Da Okinawa a Vicenza, passando da Vieques Nasce il movimento mondiale contro le basi

A Quito (Ecuador) cittadini di 35 paesi dei cinque continenti si coalizzano contro le basi militari (americane ma non solo) nel mondo. E si raccontano: ragazze stuprate in Giappone, terre abbandonate a Porto Rico, proteste in Veneto... E chi ce la farà I sardi della Maddalena attendono il 2008: «Abbiamo imparato da quelli di Porto Rico, che hanno fatto anni di disobbedienza civile» Chi ce l'ha fatta «Quei marines hanno violentato la ragazzina», racconta una donna di Okinawa.

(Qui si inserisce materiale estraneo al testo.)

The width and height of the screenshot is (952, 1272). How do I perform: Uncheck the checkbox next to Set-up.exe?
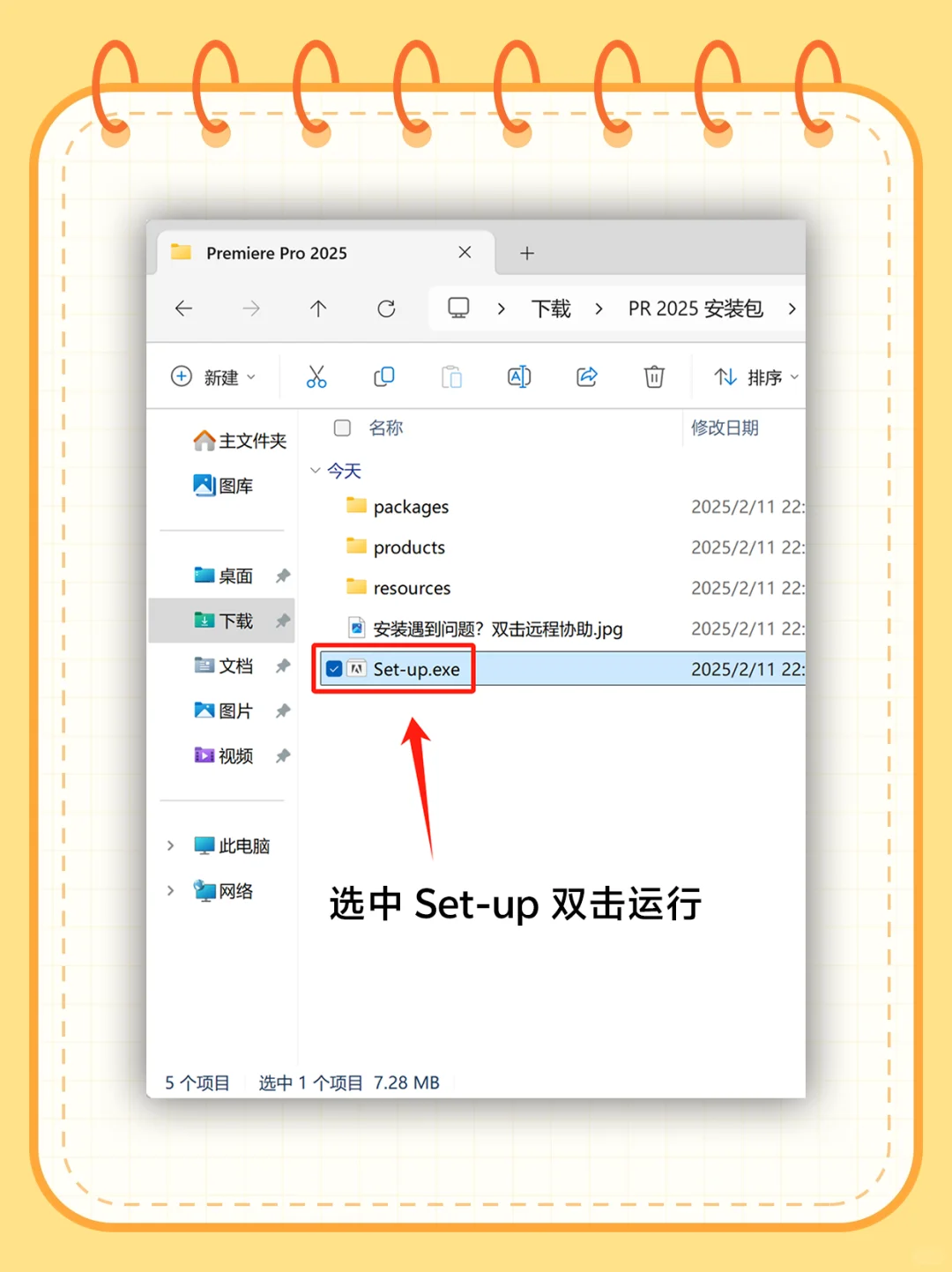333,668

Gente da tutto il mondo. Visi bianchissimi e occhi azzurri gringos si mescolano a occhi a mandorla asiatici e volti ovali e gentili dei popoli del Pacifico, la pelle scura degli andini seduti vicino ai corpi generosi delle donne del Caribe. Trentacinque paesi, cinque continenti: «tutto il mondo anti-militarizzazione» è presente nell'auditorium della Pontificia Universidad Catolica dell'Ecuador, a Quito. All'entrata un pannello gigante, con lo sfondo azzurro del mare che abbraccia tutta la terra, mette in rilievo un emisfero costellato da puntini. Tanti puntini rossi che segnalano le basi militari, come se i potenti del mondo ci avessero giocato a freccette.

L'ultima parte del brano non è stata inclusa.